I fired back a missive and explained that all my plans had been built around attending U-M. I don’t remember how many letters went back and forth, but eventually, the University caved and granted me admission.
When I was working my way through college in the late 1940s, employment for women students was handled through the office of the Dean of Women. I found the personnel there to be less than helpful.
Without a part-time job, I could not afford to continue in college. I thought this was unacceptable, especially since my parents wanted me to go to Brooklyn College (which was free), live at home in Staten Island, and commute to school. So I made an appointment to see the president of the University, who was then Alexander Ruthven (no easy task in itself).
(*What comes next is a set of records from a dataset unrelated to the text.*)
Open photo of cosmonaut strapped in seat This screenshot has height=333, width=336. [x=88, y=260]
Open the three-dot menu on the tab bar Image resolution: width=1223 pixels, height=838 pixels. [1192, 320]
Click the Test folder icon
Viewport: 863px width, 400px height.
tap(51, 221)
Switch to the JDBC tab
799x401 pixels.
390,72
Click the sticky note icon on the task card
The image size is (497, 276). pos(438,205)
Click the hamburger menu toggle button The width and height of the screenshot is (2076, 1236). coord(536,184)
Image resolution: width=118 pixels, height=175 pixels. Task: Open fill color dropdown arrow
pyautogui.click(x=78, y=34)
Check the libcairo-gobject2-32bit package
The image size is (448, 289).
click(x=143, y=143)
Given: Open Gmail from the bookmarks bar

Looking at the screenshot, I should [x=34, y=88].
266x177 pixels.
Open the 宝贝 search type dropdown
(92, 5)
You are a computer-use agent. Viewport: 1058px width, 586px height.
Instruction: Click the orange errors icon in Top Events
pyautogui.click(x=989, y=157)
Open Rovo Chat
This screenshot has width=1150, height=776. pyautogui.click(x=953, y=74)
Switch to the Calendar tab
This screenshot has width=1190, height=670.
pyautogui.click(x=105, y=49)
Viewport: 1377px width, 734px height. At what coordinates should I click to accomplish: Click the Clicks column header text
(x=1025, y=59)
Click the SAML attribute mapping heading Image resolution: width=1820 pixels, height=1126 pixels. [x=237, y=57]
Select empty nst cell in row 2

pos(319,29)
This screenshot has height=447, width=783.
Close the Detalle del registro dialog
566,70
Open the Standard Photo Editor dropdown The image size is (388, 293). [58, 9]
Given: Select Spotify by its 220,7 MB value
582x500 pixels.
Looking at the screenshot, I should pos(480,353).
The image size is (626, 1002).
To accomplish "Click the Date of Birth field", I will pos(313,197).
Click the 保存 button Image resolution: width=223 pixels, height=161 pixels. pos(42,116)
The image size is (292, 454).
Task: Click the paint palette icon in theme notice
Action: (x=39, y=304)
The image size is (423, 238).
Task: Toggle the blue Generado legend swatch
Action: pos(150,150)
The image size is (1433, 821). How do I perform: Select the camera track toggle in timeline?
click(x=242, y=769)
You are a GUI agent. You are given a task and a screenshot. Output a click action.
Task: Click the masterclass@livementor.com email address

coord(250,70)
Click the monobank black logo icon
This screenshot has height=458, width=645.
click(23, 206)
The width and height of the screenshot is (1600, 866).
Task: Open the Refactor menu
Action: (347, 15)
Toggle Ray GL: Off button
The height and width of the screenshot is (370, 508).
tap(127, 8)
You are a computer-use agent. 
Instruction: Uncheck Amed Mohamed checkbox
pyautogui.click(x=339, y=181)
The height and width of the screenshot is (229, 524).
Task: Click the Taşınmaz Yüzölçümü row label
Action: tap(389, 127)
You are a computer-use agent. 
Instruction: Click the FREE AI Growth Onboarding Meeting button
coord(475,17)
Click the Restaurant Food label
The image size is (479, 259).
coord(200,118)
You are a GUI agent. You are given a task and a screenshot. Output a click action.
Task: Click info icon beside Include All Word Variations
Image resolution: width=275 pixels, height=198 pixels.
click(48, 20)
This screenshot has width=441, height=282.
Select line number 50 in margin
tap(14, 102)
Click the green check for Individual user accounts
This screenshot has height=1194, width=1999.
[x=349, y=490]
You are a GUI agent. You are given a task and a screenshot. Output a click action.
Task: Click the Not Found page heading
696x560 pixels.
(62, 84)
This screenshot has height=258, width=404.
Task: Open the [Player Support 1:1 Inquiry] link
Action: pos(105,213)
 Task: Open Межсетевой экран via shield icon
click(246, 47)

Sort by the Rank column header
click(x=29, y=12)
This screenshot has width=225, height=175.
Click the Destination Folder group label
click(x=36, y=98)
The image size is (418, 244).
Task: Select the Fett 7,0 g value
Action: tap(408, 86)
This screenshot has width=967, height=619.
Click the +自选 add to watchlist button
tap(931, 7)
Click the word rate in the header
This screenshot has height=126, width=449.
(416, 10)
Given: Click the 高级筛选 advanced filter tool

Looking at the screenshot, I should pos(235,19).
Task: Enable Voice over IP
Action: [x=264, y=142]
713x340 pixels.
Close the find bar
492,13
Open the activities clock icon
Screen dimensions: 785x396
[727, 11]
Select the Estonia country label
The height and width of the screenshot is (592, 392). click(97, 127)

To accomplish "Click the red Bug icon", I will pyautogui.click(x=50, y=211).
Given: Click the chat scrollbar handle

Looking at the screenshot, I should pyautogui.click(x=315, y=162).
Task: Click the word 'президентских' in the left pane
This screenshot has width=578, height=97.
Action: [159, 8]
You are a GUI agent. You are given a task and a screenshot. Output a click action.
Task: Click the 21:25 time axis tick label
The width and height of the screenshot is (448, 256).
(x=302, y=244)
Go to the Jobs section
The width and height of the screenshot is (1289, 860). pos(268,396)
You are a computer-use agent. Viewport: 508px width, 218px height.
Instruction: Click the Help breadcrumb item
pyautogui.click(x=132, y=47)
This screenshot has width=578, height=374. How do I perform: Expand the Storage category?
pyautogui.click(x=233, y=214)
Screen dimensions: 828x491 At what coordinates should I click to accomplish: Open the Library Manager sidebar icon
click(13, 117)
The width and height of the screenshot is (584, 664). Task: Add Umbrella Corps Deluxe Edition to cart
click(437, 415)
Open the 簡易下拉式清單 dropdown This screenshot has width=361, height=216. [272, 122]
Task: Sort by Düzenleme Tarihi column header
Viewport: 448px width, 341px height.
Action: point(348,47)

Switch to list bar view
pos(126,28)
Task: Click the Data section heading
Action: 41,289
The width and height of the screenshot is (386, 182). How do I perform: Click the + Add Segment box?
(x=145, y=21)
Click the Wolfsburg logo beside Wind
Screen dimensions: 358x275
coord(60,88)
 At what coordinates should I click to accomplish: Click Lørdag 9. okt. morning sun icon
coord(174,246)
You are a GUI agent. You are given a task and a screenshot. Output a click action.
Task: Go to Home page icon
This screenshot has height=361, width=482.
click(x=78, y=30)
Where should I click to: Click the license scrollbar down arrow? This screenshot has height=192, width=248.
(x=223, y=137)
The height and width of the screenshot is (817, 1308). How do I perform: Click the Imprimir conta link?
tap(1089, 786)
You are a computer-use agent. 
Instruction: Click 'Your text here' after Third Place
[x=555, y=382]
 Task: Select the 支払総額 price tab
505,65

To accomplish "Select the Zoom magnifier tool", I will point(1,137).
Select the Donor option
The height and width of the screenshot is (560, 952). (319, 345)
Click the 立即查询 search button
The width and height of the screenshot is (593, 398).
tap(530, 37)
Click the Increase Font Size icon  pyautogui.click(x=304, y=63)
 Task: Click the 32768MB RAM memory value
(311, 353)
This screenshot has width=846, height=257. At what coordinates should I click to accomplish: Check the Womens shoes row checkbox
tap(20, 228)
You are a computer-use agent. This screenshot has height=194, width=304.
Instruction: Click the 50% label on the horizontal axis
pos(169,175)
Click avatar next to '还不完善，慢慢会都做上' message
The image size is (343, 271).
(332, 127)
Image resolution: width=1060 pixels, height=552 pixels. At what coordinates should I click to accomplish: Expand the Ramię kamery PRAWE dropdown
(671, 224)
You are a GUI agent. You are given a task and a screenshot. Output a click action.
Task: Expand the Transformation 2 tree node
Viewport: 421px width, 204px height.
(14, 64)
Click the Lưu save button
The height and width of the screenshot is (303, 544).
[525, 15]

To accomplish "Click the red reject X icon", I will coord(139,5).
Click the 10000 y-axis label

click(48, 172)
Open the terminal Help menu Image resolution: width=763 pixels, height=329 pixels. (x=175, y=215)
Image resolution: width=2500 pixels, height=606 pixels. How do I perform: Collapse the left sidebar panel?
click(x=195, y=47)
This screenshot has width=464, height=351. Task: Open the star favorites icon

When I met with President Ruthven, I told him of my plight and said I thought it would be a shame if someone like myself, eager for an education and willing to work, could not find a job. He seemed sympathetic. By the time I returned to my dormitory at Mosher-Jordan, there was a message for me to call the office of the Dean of Women. Lo and behold, they had found a part-time job for me, posing for life drawing classes in the architecture school. Had I been willing to pose nude, I would have gotten 25 cents more an hour, but I declined that part of the job.
Posing was not a job I enjoyed. I had to go from my dorm all the way across campus to the top floor of the architecture school and maintain incredibly difficult positions for several hours. But it enabled me to finish the semester and I found a job working in the dorm and at the hospital the next semester. However, I will never forget the fact that the president of the university took the time to assist a student.
When I was in law school, I took a course in administrative tribunals from E. Blythe Stason, then the dean of the law school. It was not a terribly exciting class, but compared to tax law, it was fun.
Throughout the semester, I frequently volunteered in class but was never once called upon. I was pleased to receive an A in the course.
Several months later, I saw Dean Stason at a tea, and he was chatting pleasantly with the female students. I asked him why he had not called upon me once all year. He admitted he saw me frequently waving my hand to be called upon. But he said he once called upon a woman student who did not know the answer to the question, and she burst into tears, whereupon he vowed that he would never call upon a woman student again and had adhered to that policy and always would.
Because I had to work on weekends when I was in high school, I did not have a very active social life. It was with some curiosity and trepidation, therefore, that I approached the social scene in Ann Arbor as an undergraduate.
But between freshmen mixers at orientation and mixers at Hillel and my forays to the International House, I found that I was very sought after. I enjoyed meeting people, especially the boys.
One young man named Irving Rozian, whom I met at a mixer, was engrossed in his physics studies and work with an electron microscope. He surreptitiously got me into the physics or engineering building at night that housed the electron microscope and pointed out its attractions to me.
Being non-scientific, I could not share his passion for the gadgetry. However, he also liked to dance, and we would go to the Saturday night dances at the Michigan Union. He also took me to the first football game I went to in Michigan Stadium.
We went on his bicycle built for two, and I still remember the dress I wore to the game. I could not get over the panorama of seeing the streets and sidewalks clogged with hundreds of thousands of students and alumni converging on the stadium and being part of the scene.
The seats students were given were the pits, and you could see very little if the U-M team was at one end of the stadium and your seats were at the other end, but the Michigan Marching Band that played after every U-M score and put on shows at halftime was resplendent.
Win or lose (and more often than not, U-M won), it was a great experience in camaraderie. Few people did not have some U-M regalia. And after the game, the trek back to the dormitories, and Saturday night ritual of who would have dates and who would not, and game postmortems were a great way to end the day.
Go Blue! Hail to the Victors!
In 2005, FRANCES EVE BILMES, ’49, JD’52, wrote a series of short essays about her time as an undergraduate and law school student at U-M. She became a trailblazing lawyer who spent decades practicing law in New York as a senior attorney in Bilmes & Bilmes with her husband, Murray. Three of their five children — Jonathan, ’80, MSE’82; Orah, ’83; and Joshua, ’85 — and their daughter-in-law, Barbara Becker, ’82, are U-M alums. Frances died in 2016, aged 88, and her son David Bilmes shared these essays with Michigan Alum in her loving memory.